This document captures ideas for future enhancements to the -O optimization flag, building on the research that shorter, denser prompts improve LLM performance.

Research Foundation

  • Context Rot: Accuracy degrades as prompts grow longer (Chroma study on 18 models)
  • LLMLingua: 20x compression with only 1.5% performance loss
  • Positive Framing: "Do this" outperforms "don't do this" in prompts
  • Signal Density: "Find the smallest set of high-signal tokens that maximize the likelihood of your desired outcome"

Sources:


Implemented Layers

Layer 1: Terse System Prompt

  • Reduced from ~60 tokens to ~15 tokens
  • Positive framing: "AI-to-AI mode. Maximum information density. Structure over prose. No narration."

Layer 2: Compressed Tool Schemas

  • Tool descriptions shortened (e.g., "Read file content. Paths relative to project root." → "Read file")
  • Parameter descriptions stripped in optimize mode
  • Uses SchemaOptions struct for extensibility

Future Layers

Layer 3: Tool Result Compression

Concept: Strip metadata from tool results in -O mode.

Current Read result:

{
  "path": "foo.rs",
  "offset": 0,
  "truncated": false,
  "content": "...",
  "sha256": "abc123",
  "lines": 42
}

Optimized result:

{"content": "..."}

Implementation:

  • Add optimize flag to tools::execute()
  • Conditionally strip fields: path, offset, truncated, sha256, lines
  • Keep only essential data needed for task completion

Estimated token savings: 30-50% per tool result


Layer 4: History Summarization ✓ (Partial)

Status: Basic implementation in compact.rs. Uses LLM to summarize older messages when context grows large. Triggered via /compact command or auto-compact threshold.

Concept: Compress older conversation turns to maintain context while reducing tokens.

Approaches:

  1. Sliding Window: Keep only last N turns in full, summarize older ones
  2. Semantic Compression: Use small model to compress verbose assistant responses
  3. Result Deduplication: Merge repeated tool results (e.g., multiple Read calls on same file)

Implementation ideas:

  • Add conversation_compressor module
  • Trigger compression when context exceeds threshold
  • Preserve tool call/result structure for agent continuity

Research reference: LLMLingua-2 achieves 3-6x faster compression with task-agnostic distillation


Layer 5: Output Style Enforcement

Concept: Enforce structured output format in -O mode.

Data to examine.
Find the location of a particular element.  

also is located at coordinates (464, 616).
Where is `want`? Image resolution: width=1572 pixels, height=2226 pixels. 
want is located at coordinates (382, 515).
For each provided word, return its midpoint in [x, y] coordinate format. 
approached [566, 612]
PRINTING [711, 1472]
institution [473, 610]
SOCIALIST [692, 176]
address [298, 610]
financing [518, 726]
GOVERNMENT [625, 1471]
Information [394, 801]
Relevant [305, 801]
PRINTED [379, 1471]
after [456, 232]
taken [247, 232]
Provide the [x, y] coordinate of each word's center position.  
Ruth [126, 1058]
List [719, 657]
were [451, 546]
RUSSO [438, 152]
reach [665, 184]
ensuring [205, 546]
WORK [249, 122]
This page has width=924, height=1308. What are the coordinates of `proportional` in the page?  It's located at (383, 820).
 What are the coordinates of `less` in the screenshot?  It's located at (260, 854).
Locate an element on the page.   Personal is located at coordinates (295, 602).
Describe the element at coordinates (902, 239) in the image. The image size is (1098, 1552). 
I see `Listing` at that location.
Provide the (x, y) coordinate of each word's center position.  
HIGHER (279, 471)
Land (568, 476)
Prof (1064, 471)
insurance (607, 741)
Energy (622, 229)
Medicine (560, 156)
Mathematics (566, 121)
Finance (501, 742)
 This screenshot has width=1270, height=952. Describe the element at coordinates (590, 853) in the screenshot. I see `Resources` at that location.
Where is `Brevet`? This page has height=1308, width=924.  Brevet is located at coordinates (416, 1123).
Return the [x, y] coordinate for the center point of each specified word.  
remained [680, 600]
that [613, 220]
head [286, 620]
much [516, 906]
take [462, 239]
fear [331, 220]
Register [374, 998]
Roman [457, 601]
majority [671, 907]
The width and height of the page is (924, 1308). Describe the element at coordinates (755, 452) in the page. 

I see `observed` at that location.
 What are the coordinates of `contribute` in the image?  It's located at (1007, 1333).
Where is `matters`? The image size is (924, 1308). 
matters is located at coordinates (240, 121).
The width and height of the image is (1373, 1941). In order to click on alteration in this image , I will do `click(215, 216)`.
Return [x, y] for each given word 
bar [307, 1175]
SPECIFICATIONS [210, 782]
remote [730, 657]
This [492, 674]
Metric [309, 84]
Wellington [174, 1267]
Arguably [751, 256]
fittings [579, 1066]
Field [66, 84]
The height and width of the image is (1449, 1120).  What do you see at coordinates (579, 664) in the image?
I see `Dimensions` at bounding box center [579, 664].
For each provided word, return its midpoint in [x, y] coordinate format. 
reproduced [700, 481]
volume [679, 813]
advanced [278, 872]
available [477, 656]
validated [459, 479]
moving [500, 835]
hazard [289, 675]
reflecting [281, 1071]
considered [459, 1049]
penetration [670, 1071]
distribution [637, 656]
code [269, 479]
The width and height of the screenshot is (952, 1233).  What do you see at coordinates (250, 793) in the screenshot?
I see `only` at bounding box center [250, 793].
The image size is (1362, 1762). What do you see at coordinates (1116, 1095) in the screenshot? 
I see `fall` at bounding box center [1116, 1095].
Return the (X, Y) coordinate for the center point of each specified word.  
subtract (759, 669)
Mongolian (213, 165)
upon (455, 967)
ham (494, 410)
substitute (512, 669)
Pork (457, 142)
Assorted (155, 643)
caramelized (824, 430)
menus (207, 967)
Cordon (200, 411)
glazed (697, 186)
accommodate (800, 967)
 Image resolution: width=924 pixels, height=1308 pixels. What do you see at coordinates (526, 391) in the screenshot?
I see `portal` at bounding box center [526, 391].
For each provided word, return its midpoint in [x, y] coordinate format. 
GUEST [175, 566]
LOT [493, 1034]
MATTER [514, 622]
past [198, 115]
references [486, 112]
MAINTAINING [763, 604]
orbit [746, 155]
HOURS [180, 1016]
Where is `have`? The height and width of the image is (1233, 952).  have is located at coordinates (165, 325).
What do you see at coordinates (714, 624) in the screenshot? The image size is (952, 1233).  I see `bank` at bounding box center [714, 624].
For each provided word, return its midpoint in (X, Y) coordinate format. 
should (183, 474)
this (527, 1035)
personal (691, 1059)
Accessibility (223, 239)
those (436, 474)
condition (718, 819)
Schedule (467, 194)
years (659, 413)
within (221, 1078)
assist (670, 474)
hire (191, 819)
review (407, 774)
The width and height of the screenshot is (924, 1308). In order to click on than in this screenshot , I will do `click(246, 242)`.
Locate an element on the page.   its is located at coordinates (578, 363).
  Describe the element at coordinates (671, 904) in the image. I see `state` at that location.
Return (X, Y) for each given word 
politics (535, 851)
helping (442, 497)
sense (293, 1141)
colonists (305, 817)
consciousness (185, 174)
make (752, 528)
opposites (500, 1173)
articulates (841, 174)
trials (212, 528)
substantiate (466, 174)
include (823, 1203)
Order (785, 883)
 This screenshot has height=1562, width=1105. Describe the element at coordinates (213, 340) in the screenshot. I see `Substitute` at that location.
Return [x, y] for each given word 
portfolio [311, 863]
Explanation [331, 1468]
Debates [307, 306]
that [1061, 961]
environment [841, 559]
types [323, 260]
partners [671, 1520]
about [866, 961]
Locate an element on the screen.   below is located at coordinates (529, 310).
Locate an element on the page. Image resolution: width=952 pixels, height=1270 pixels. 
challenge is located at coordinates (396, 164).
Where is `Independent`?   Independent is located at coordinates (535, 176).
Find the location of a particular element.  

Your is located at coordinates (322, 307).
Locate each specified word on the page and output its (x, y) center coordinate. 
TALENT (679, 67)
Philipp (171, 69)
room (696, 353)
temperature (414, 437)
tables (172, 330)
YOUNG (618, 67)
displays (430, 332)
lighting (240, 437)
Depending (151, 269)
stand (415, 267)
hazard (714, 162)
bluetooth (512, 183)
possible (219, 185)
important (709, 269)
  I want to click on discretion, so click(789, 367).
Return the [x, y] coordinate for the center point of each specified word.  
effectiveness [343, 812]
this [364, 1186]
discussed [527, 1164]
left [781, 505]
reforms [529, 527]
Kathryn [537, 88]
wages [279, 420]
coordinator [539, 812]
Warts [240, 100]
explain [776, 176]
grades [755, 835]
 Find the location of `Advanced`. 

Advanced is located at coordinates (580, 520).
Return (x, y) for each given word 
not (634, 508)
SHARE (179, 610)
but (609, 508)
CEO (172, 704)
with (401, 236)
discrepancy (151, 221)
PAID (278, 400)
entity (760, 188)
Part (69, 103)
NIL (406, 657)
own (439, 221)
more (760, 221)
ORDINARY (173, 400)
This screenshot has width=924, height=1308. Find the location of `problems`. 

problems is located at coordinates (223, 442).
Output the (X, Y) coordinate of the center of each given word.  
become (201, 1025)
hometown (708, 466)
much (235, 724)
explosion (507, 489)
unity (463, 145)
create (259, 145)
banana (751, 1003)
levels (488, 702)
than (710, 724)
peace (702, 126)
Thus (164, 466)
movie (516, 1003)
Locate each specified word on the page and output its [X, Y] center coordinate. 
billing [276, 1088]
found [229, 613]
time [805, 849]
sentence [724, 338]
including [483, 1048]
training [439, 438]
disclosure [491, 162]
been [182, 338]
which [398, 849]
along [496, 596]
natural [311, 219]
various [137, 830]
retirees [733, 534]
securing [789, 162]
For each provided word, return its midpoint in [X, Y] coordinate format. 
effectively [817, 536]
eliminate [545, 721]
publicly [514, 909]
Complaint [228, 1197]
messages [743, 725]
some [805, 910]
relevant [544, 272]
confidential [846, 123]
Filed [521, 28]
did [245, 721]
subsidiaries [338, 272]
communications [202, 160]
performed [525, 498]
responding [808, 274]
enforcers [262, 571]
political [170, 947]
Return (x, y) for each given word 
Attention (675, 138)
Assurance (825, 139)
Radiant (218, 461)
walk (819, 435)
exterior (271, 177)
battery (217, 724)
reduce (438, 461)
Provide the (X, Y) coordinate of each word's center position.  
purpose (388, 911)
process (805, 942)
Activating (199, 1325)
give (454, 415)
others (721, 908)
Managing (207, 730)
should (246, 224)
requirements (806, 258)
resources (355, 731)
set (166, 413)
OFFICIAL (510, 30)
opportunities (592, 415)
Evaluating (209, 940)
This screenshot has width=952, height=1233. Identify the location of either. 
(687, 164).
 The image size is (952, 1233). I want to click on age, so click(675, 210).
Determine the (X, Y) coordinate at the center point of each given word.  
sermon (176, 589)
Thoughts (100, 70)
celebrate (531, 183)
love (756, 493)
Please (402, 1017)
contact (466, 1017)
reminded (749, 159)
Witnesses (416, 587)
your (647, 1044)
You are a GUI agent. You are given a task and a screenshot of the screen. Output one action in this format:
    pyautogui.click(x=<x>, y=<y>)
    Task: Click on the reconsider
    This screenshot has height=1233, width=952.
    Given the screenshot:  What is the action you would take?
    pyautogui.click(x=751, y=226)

What is needed. Please rewrite the optimization notes above from "Estimated token savings: 30-50%" up to and including "on same file)", replacing "Sliding Window" with "Rolling Window".

Output below.
Estimated token savings: 30-50% per tool result


Layer 4: History Summarization ✓ (Partial)

Status: Basic implementation in compact.rs. Uses LLM to summarize older messages when context grows large. Triggered via /compact command or auto-compact threshold.

Concept: Compress older conversation turns to maintain context while reducing tokens.

Approaches:

  1. Rolling Window: Keep only last N turns in full, summarize older ones
  2. Semantic Compression: Use small model to compress verbose assistant responses
  3. Result Deduplication: Merge repeated tool results (e.g., multiple Read calls on same file)